Mr Bentley said: "The use of real-life worked examples from clinical placements will really help students, but ultimately this tool is there for anyone who wants help with calculations - dyslexic or otherwise. Collaborative working has also brought about this e-learning resource and together we are working with the current students to utilise the tool with a pilot study to ensure it is right for our students prior to it being fully implemented."
The second placed initiative was a tie, with 'What do you see? Dementia: Everybody's business' by Janet Hunter and Tracy Lindsay and 'Service users as an integral part of teaching and learning within Language and Communication Science (LCS)' by Abigail Levin and Celia Harding both jointly awarded the silver prize.

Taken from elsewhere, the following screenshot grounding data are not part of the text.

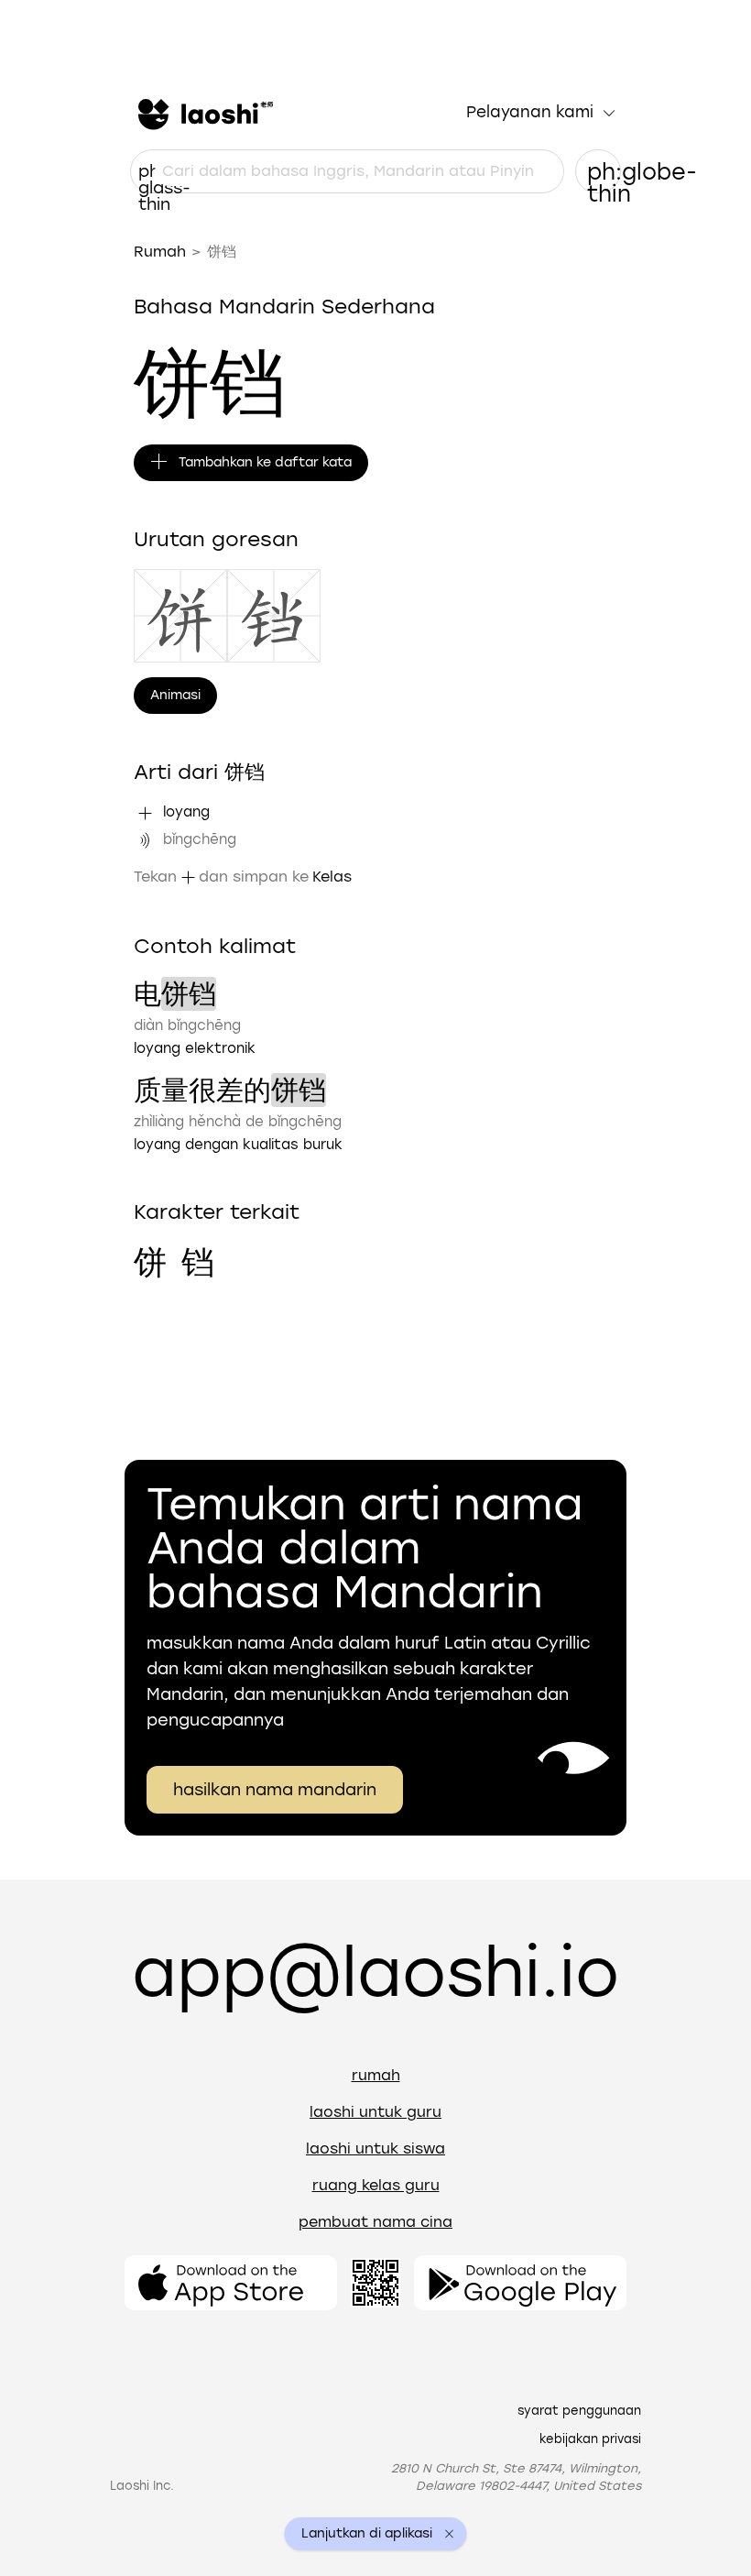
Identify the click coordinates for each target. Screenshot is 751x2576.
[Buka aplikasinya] (231, 2282)
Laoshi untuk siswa (375, 2148)
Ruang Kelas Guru (376, 2185)
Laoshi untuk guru (375, 2112)
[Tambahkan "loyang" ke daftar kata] (145, 813)
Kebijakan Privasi (590, 2439)
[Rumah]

The dementia project aimed to challenge student attitudes and values by getting them to visualise being an older person and thinking about the issues that faced them. Having reflected on these themes, students' opinions changed dramatically with many of them praising the insight it provided. The LCS project also helped student engagement and prepared them for working with clients. It also improved links between theory and practice.
Third place was also tied, this time between three projects, with Alison Harris and Gill Harrison's presentation on the benefits of 'flipped' learning in ultrasound tied with a project by Janet Hunter and Karen Rawlings Anderson which used bariatric and geriatric suits - which simulated obesity and old age respectively - to help students better understand and prepare for the challenges of caring for such people and therefore improve the quality of life and care. The final project concerned enhancements to student module selection. Presented by Tony Copeland and Carrie O'Halloran, the changes will dramatically improve the process once implemented.
Speaking about the awards, Julie Attenborough, Associate Dean for Education Technology and Innovation and organiser of the event, said: "Health Has Got Talent 2014 really demonstrated what a fantastic range of talent we have in the School of Health Sciences. All entrants demonstrated innovative, exciting and worthwhile projects with enormous impact on our students and courses. This event showcases healthcare education at its very best with staff using the most up-to-date and imaginative methods in education. We are very proud of them all.
"The winning entry was a collaboration between the School and LEaD and demonstrated a student-facing tool. This was a great example of academic staff from the School working with LEaD to maximise resources to address an established need in our students at SHS."
The other highly commended projects included: 'Research methods teaching - from 'yikes' to 'yeah'!' by Katerina Hilari, Nicki Botting and Shashi Hirani; 'Who cares? Using group work to support the development of compassion and resilience in mental health nursing students' by Sarah Campbell, Caroline Howard, Tracy Lindsay, Madeline O'Carroll and Sheila Grandison; 'Public Health Walking: A methodology that takes students into their Communities of Practice' by Jacqueline Davis and Mark Haddad; and 'Video making in Partnership: the story behind creating a personalised resource for clinical skills students in Optometry' by Sandra Partington, Stef Smith and Penny D'Ath.